As bitcoin gains popularity, more exchanges are emerging globally, each with its own pros and cons. With so many exchanges to trade on, deciding which one is right for you will depend on your trading strategy, and one strategy I’d like to highlight is spread trading. This means profiting from the different prices for bitcoins between various exchanges. In the example below I’ll use examples for Bitfinex, Poloniex, and QuadrigaCX. I use QuadrigaCX as an example because this is the best place for Canadians to buy and sell bitcoins, and QuadrigaCX also offers a bitcoin/US dollar pair. Also keep in mind that Bitfinex & Poloniex use USD “tether” which is a representative token and not actual US dollars.
The strategies described below are probably best done using the API from each exchange. If you are not familiar with using web APIs, then the strategies below can still be used by entering your orders manually, but you can execute orders (and manage order books) much better using a program to enter orders for you instead of entering orders manually. Here are links to web API documentation for each exchange: Bitfinex API, Poloniex API, QuadrigaCX API.
Let’s take a look at the market on each of these three exchanges to see what the current spreads are. When I refer to the “spread”, I’m referring to the difference between the bid and ask prices posted to the exchange, and then I will compare the “spread” between each exchange to see if there are any profit opportunities.
At the time of writing, here are the current markets:
Poloniex 15,529 / 15,560
Bitfinex 15,526 / 15,538
QuadrigaCX 15,505 / 15,999
The first thing we should notice as we look at these bids and offers is the markets on Bitfinex and Poloniex are much tighter than the market on QuadrigaCX. There is a small difference (a fraction of 1%) between the bids and offers on both Bitfinex and Poloniex, but a few percent difference between bids and offers on QuadrigaCX. This is where the opportunity lies. Even though QuadrigaCX is based in Canada and largely deals with Canadian payment methods, they still post a USD market, but since moving USD in and out of QuadrigaCX is much less common than Canadian dollars, their USD markets are also much more shallow.
When evaluating these markets, we should also keep trading costs in mind. Explicit trading fees are the biggest expense, the only other expense being the implied cost of carrying the float of money required to make trades. Poloniex will cost about 0.25% per transaction (depending on your volume), Bitfinex will cost 0.20%, and QuadrigaCX charges 0.50% per transaction. So in order to make a profit, we need to at least cover these trading costs.
The lowest bid based on the price quoted above is QuadrigaCX @ 15,526 and the highest offer is QuadrigaCX @ 15,999. If you bought 1 bitcoin at 15,526 and sold at 15,999, your profit before commissions would be 473 (the difference between the buy and sell). But what are the fees? 77.63 on the buy side, and 80 on the sell side for a total of 157.63. So if you can make a market with a spread of 473 and incur 157.63 of costs, then your profit will be 315.37.
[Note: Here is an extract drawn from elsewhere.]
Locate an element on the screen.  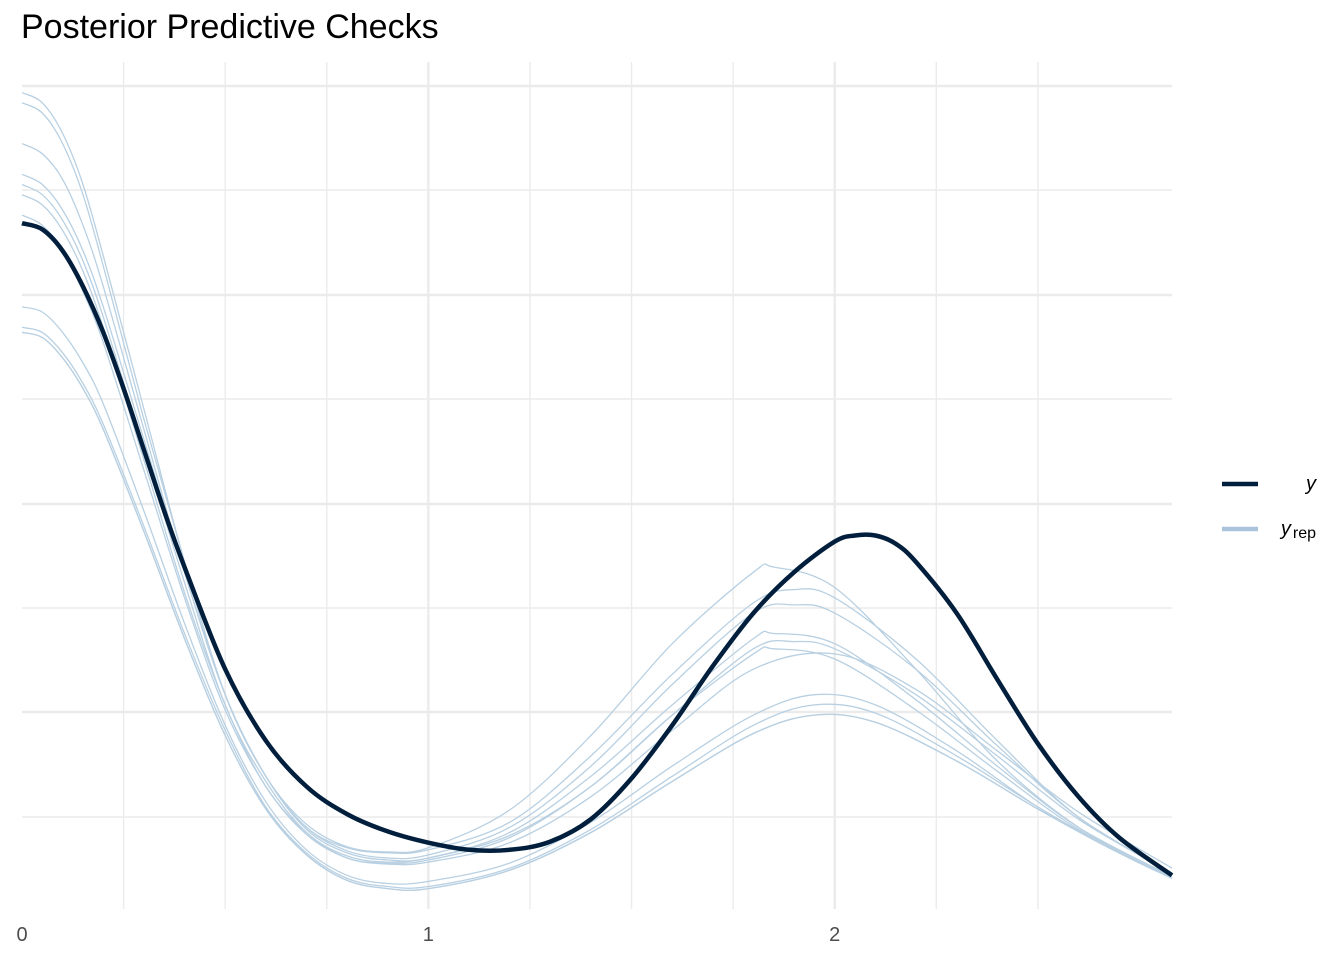
x-tick-label: 0 is located at coordinates (22, 935).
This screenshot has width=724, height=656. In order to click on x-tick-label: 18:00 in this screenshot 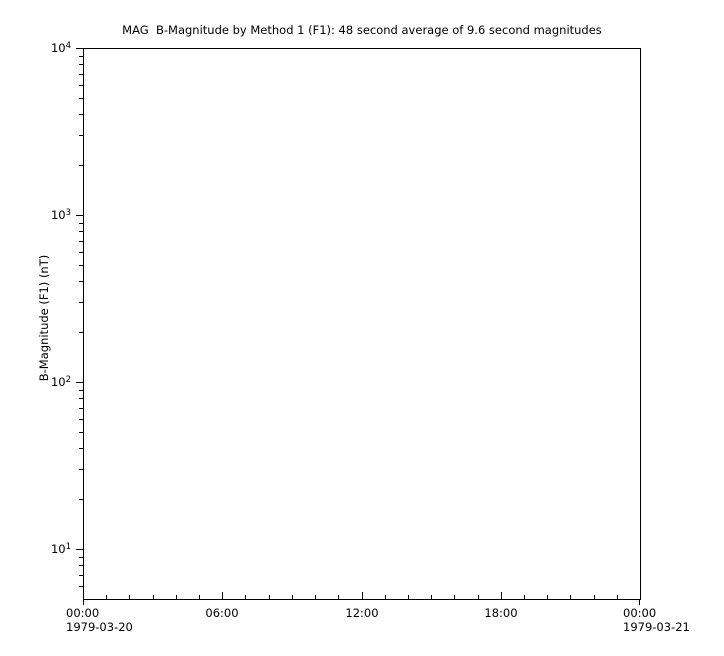, I will do `click(501, 613)`.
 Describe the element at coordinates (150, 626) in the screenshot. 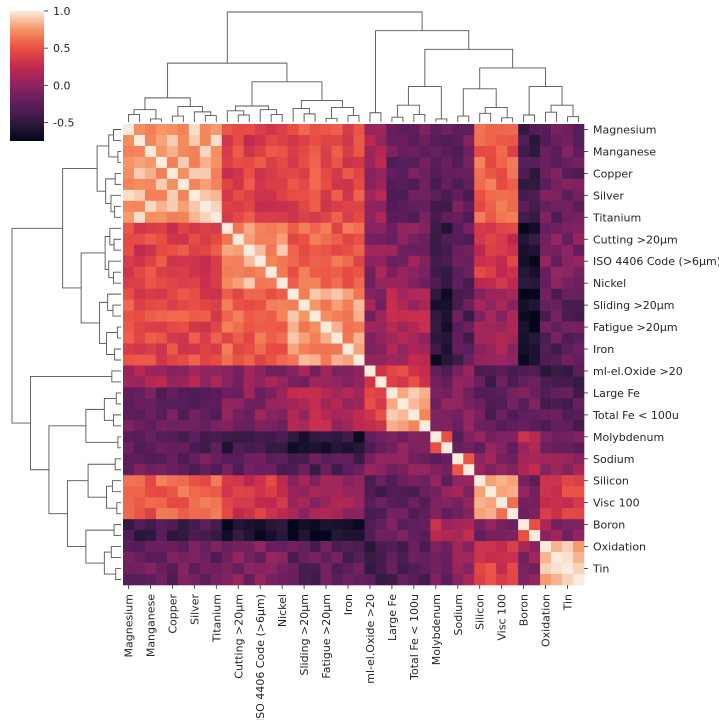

Is it this simple? Well, yes and no. In one sense, anyone is free to post markets and wait for traders to take their bid or offer. But on the other hand, the market is wide for reason. Looking at the volume of trades on the BTC/USD market on QuadrigaCX, it can sometimes take more than an hour to go by between transactions. This light liquidity is the risk that you need to take in order to get the reward.
Another way to bridge this liquidity is to post bids and offers on QuadrigaCX, recognizing that the spread is the widest on this market, and when you do get filled on one leg of the trade, you can offset your risk by taking the opposite side of the trade on a more liquid exchange (such as Poloniex and Bitfinex). For example, if we post a bid of 15,510 and an offer of 15,900 on QuadrigaCX, and the 15,510 bid gets filled, we can still work our sell order on QuadrigaCX at 15,900, while we also work duplicate orders on other exchanges. We can work OCO orders (“order cancels other”) so that when one of our sales gets filled on one exchange, we cancel the other working orders. You can see how using a computer program (a “bot”) to do this type of trading is much better than doing it manually (unless you want to stare at a trading screen all day).
The program (or trading strategy) that you use must make the necessary calculations for you, so that your program (or you) can know where to place buys and sells. If you are writing a program to do this type of trading, you need to have the program run checks and make calculations, adjust orders according to formulas. You can either set cron jobs to refresh orders and calculations on specific time intervals, or have the program place buys and sells based on other triggers, or both. Once you understand how to price these types of markets, its really up to your imagination how to let the program run your trading strategy. You can take more or less market price risk, you can tie up more or less capital, you can have the strategy take a bullish or bearish strategy, and you can use other exchanges (such as Deribit) to hedge your risk.